Looking back, Hoy's career has been moving irresistibly, if at times a little haphazardly, towards the fulfilment of his current role. His obsession with bikes took him to the junior BMX world championships in Florida at the age of 10, television, big crowd, the Full Monty. At 14, he tried mountain biking, without marked success, before moving on to time trialling and some road racing, but only when he hit his local track in his home town of Edinburgh did he begin to understand his potential. "I did some one-kilometre time trials and came fifth in the Under-23 European championships, then I thought, 'Well, what are my best chances of getting a ride at the Olympics?' I looked at the Olympic Sprint and knew I had a good start, so I decided to concentrate on that."

To say he is built like a brick outhouse does less than justice to the outhouse. He has an ideal sprinter's frame: 14st 2lb, 6ft 1in, legs like motorway pillars, capable of generating extraordinary forces through the mighty single gear on his brakeless carbon-fibre track bike. Put you or me on the thing and, Hoy reckons, we would barely be able to turn the wheel.

"You'd feel as if you were starting in your highest gear at the bottom of Ben Nevis," he says. Yet, it is not quite that straightforward. In his 18-second opening lap, from a standing start, Hoy has to balance flexibility of leg movement with pure power. "All my work is done on acceleration and trying to get the team up to speed as quickly as possible. You could get a real muscleman in, but he wouldn't go very fast on a bike because it's all about producing power at high speed."

The other members of the team, fellow Edinburian Maclean and Queally, a refugee from water polo and an athletic "freak", according to Steve Paulding, the team manager, fell in around him so neatly that the team quickly emerged as an international force, winning a World Cup event last season and becoming the first team to launch a serious challenge to the invincible French.

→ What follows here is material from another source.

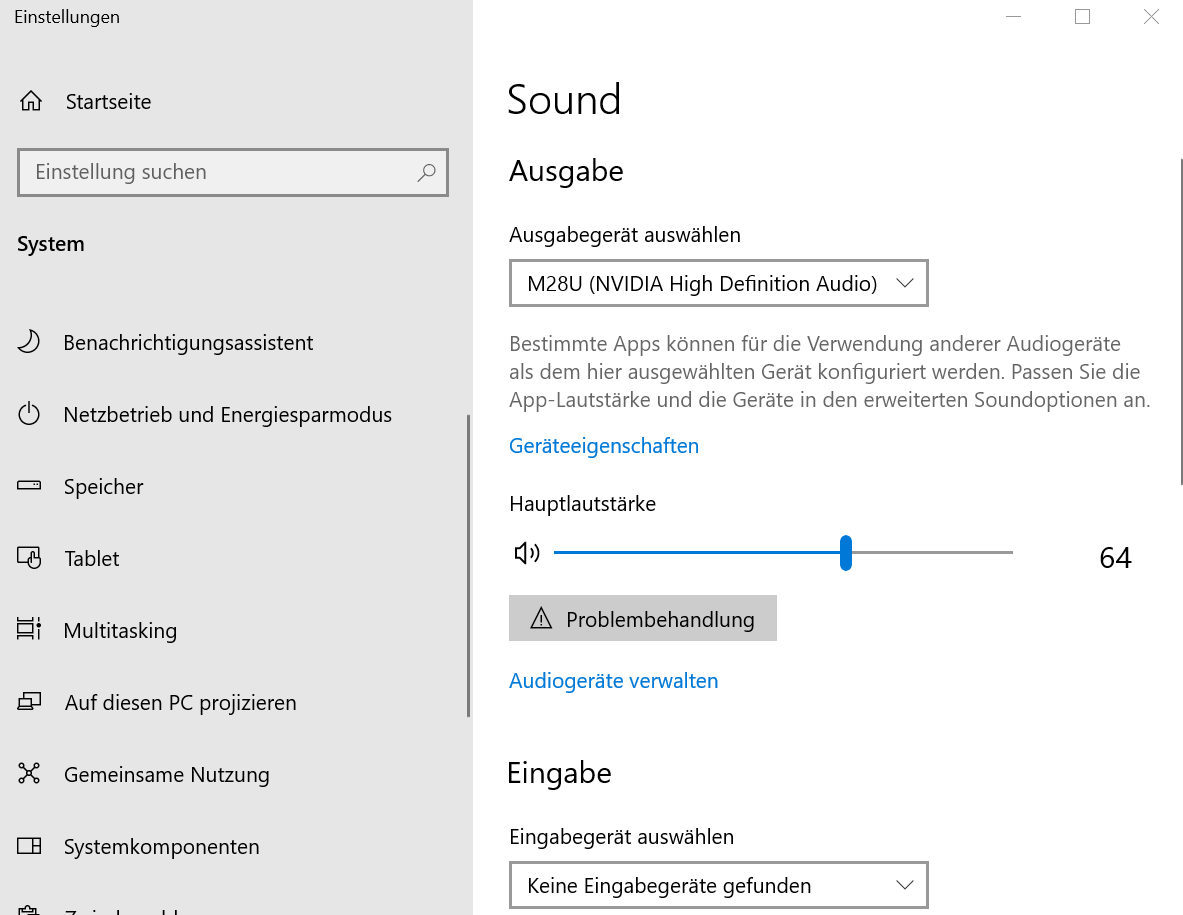Open the Eingabegerät auswählen dropdown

At the world championships in Berlin, the British trio beat the Germans and the Australians to the silver behind the French team, though less than a 10th of a second - or one bike length - separated the silver medallists from the fifth-placed team.

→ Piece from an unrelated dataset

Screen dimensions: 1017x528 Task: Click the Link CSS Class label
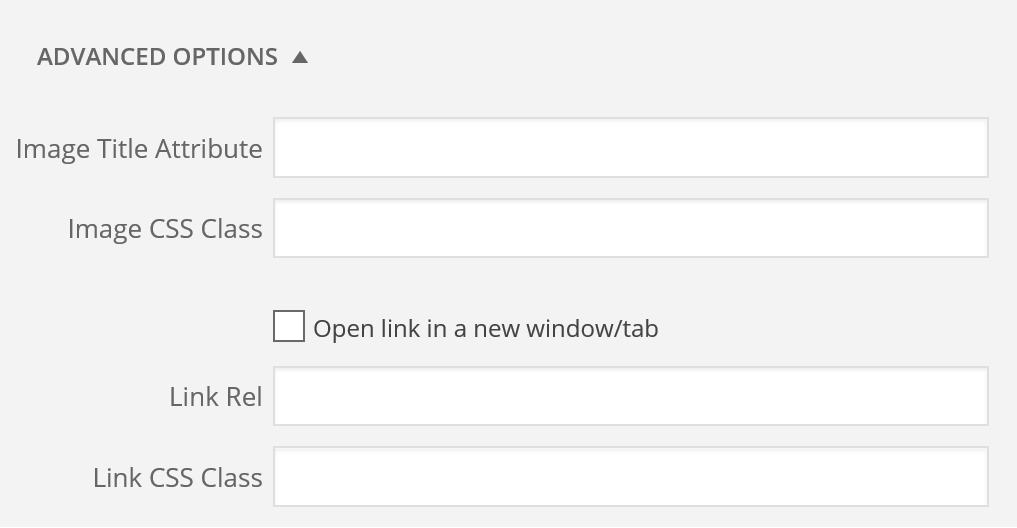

Competition promises to be even tighter on the Bankstown track in Sydney where a number of the Games' earliest medals will be earned. Unwittingly, the track squad will be flagbearers for the rest of the British Olympic team, with Queally a live medal prospect on the opening day in the 1km time trial and the Olympic Sprint team, another product of the highly progressive world-class performance programme established by Peter Keen at the British Cycling Federation, following on the second day. Keen guided Chris Boardman to Britain's first Olympic gold for 72 years in Barcelona and his acute understanding of the concept of élite has pushed cycling to the forefront of the Lottery-funded sports.

"When I was riding," Paulding says, "the budget for training and competition was £80,000 and there was a staff of one. Now, for the track, we have a full-time staff of five and a budget of £300,000. The only excuse we have is that not enough talented kids are coming into the sport."

The introduction of the Start programme should address that problem in the long-term, but Paulding knows as well as anyone that medals at the Olympics will be the most treasured currency when the next round of bargaining begins. A glimpse of Hoy, Maclean and Queally in full flight could not only bring wider recognition of the sport but pitch cycling into the imaginations of countless talented kids who only have eyes for Manchester United.

Hoy will be oblivious to such pressures. His Olympics will pass in hypnotic pursuit of the black line which guides him round the track. Fifty-four seconds-worth of distance pedalled, if the British team reach the last of the three rounds. He laughs. "Only 18 seconds if I make a mess of it."